Sustainability has always been a pillar of what we do – our mission is to #ChangeBeyondTextiles – to make rural artisanship sustainable, shift designers’ approach to their process, and inspire customers to value provenance.
As a purpose-driven business that exists within the fashion world, we believe it is our responsibility to stay informed about the movements happening around us – be it social, environmental, ethical or political – and to do our part in conversations that matter. This is why we are writing a series on Sustainability in Fashion to dive deeper into what sustainable fashion really means.
To start with, let’s examine the fundamentals of sustainability.
SUSTAINABILITY IS THE BIG UMBRELLA
Sustainability is a huge buzzword used across industries. This seems to perpetuate the perception that its meaning is context dependent. For example, from the food to the oil industry, “sustainability” is commonly used synonymously with the term “eco-friendly” but in the fashion industry, it is addressed mostly in terms of fair trade and ethical consumerism. But ethics and the environment are actually subcategories of sustainability. True sustainability is really a balancing combination of three things:
What this means for sustainable fashion is that there needs to be a balance between how our clothes are made, what it is made with, who it is made by, and who can afford it.

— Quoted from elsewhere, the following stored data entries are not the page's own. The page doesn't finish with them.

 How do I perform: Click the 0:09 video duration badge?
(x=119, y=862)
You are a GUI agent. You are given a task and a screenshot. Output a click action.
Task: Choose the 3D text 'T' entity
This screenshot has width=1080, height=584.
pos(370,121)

So, why is sustainable fashion so expensive? Right now it does seem as if sustainable fashion is an esoteric practice, in which only those with large amounts of disposable cash can afford to buy sustainable clothing. We understand this. It is easy to want to start buying ethically made clothes that are also friendly towards the environment, but the price tag can hold us back, and we end up buying more affordable fast fashion. But there are reasons for high prices, and at this moment, as the world is still getting up to speed with sustainability, we should understand that every genuine sustainable company has their own way of pushing for sustainability, even if that means that sustainable fashion cannot be priced for the masses yet.

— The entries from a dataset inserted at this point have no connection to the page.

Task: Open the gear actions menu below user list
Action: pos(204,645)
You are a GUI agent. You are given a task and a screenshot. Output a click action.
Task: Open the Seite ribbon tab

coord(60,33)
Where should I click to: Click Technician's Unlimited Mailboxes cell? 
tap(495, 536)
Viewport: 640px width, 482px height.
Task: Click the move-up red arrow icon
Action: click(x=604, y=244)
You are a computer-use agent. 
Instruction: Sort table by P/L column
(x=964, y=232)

That said, this is why we must move beyond only ethical and eco-friendly fashion. Making sustainable fashion mainstream so that it can become affordable is important too.
SUSTAINABILITY IS A MOVEMENT, NOT A TREND
One could say that the sustainability movement is about shifting trends over time. Even though more brands are jumping on the sustainability bandwagon, and companies are trying to make sustainable wear stylish, we have to be sure we are not into sustainable fashion because we see it only as a new fashion style that is to be replaced by something else in the future. Sustainable fashion is the future, and when it comes to sustainability, timelessness is key. We should support it because we recognize the importance of designing and buying for the long run, for the bigger picture, where clothes can be worn for all seasons, and for many years to come. This timeline goes far beyond a single life cycle of an apparel – we want clothes to be made with material that can be broken down and remade into something new. While the style of a sustainable garment may change over time, the principle of how and why it is made shouldn’t change.
As the fashion world continues to refine its sustainability efforts, we should also do our part as consumers to understand what that means and how we can help. Using sustainability terms interchangeably diminishes the power and importance of the ideas behind them, relays false information and generates mistrust for the entire industry. We can change this by staying informed on the topic ourselves, reading up, and sharing what we’ve learnt with those around us.